_Exercise A_
According to the news excerpt about Blue, in what year did he graduate from Bemidji High School?
_Exercise B_
Extend the news excerpt about Blue with a few more sentences, picking up right after its final sentence.

+++ Extract provided

KFYR-TV of Bismarck, N.D., reported that Blue is a Bemidji High School graduate, although he was born and raised in Belcourt.

In 2003, Blue graduated from Bemidji High School and decided to enlist into the U.S. Army, the television station reported.

"I thought it would be a good career choice," said Blue.

Authorities say an Army psychiatrist, Maj. Nidal Malik Hasan, went on a rampage that left 13 dead and 29 wounded.

The elder Blue said his son was treated and was back in his apartment on the base Friday night.

"He was one of the luckier ones, and just caught a few fragments," he said. "He called me from the hospital."

Patrick Blue Jr., said his son has been deployed twice to Iraq and has been in therapy to deal with mental trauma after returning from his most recent, 17-month deployment.

"It's been really hard on him," the elder Blue said. He said his son suffered nightmares while home recently and "wakes up screaming and hollering."

++++++
+++ Dataset excerpt

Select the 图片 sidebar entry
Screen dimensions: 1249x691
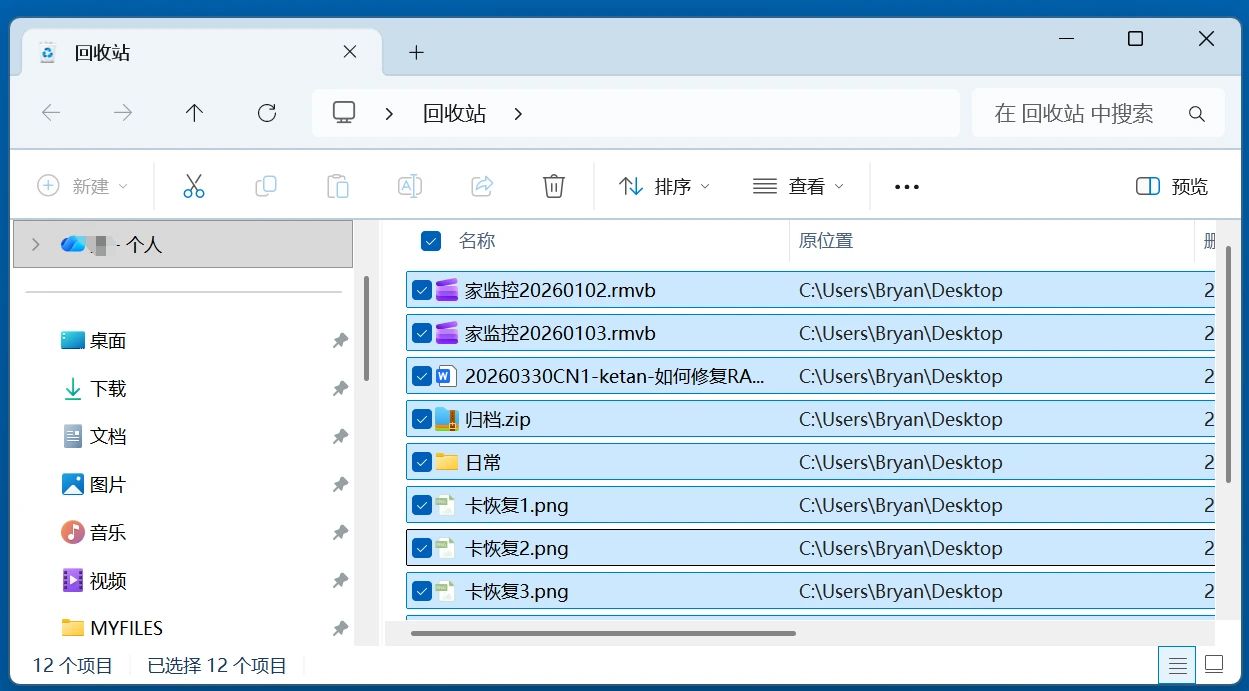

++++++

_Task response A_
2003

_Task response B_
His son had seen Hasan at the base but did not know him well, Patrick Blue Jr., said. Still, it was a shock to learn that an Army psychiatrist, "the guy that was supposed to be helping," is accused of being the shooter, he said.

"He's pretty well shook up," Patrick Blue Jr., said of his son. "He doesn't know what to think about even going back to therapy."

Of the incident, Blue III said, "I was surprised, I didn't see it coming." He told the television station he tried to help when shots rang out.

"I was trying to help direct traffic, I didn't realize I was wounded," he said. Fragments of one of the bullets hit his left side and he received 11 stitches.